To the lonely few who have taken up the nomads' cause, a big part of the solution is to provide them with roofs over their heads, or at least an address, which would make it easier for them to get welfare benefits and enroll their kids in school. But such efforts have met fierce resistance from villagers and local politicians, who see the roamers as grubby outsiders. Practical obstacles aside, a larger question looms: Do the nomads have to stop being who they are in order to survive?
AFTER THE RUCKUS over the soap, my morning arrivals were easier. The next day the camp was quiet except for an occasional racking cough. Smoke rose from a crude earthen forge, women took turns at a goatskin bellows while men and boys pounded scrap metal on small anvils, shaping it into cooking spoons, axheads, and other simple wares.
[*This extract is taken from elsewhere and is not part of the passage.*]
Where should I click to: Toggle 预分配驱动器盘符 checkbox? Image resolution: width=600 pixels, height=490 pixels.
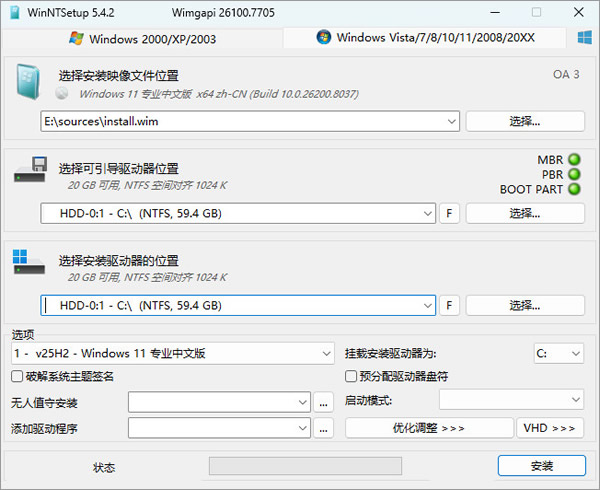[x=351, y=377]
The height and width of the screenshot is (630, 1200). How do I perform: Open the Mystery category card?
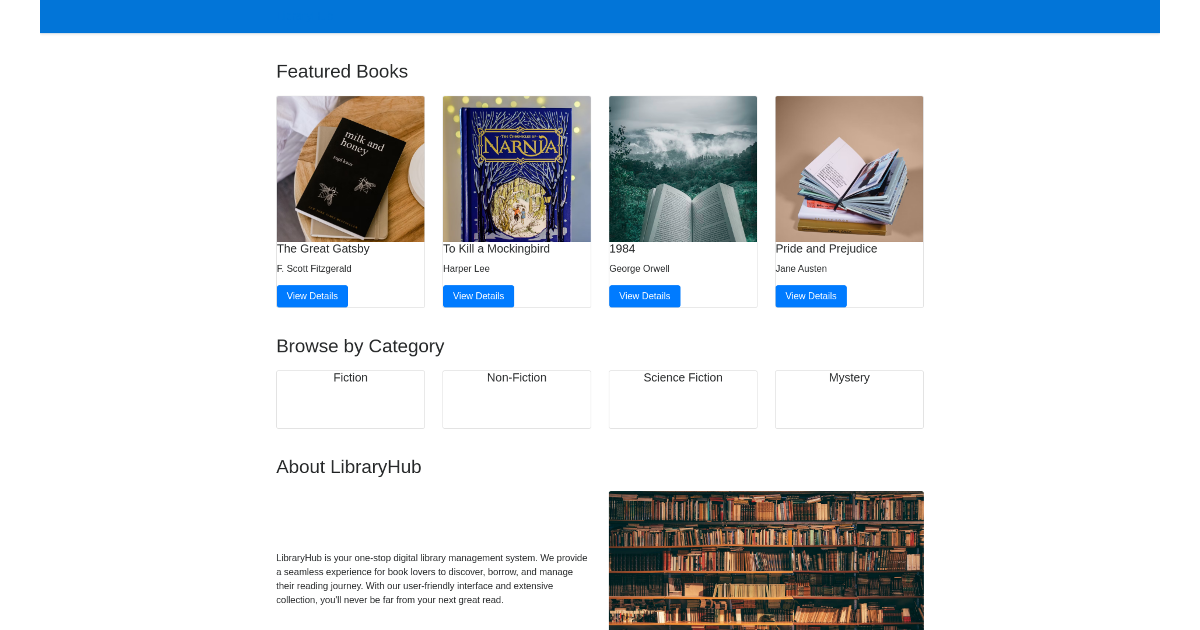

My interpreter and I counted 23 people among four Lohar families, all related. They carried their belongings in five open carts built from acacia and teak and decorated with lotus-blossom carvings, brass studs, and painted Hindu swastikas. All were baffled by my presence, and some were unabashedly hostile. "Whatever we say, whatever we do, you write it down!" one woman complained. But a few were more welcoming. Lallu and Kailashi were a couple in their 40s—the Lohar could only guess at their ages—with four children. Dressed in a grimy cotton dhoti, Lallu was small and wiry, with gold earrings shaped like seedpods and an amulet dangling from a cord around his neck. Kailashi was thin and hollow-eyed, her breastbone tattooed with om symbols and her matted hair covered by a purple shawl. Both had bad teeth and frequently interrupted their labors to light cheap, hand-rolled cigarettes known as bidis from the embers of their forge.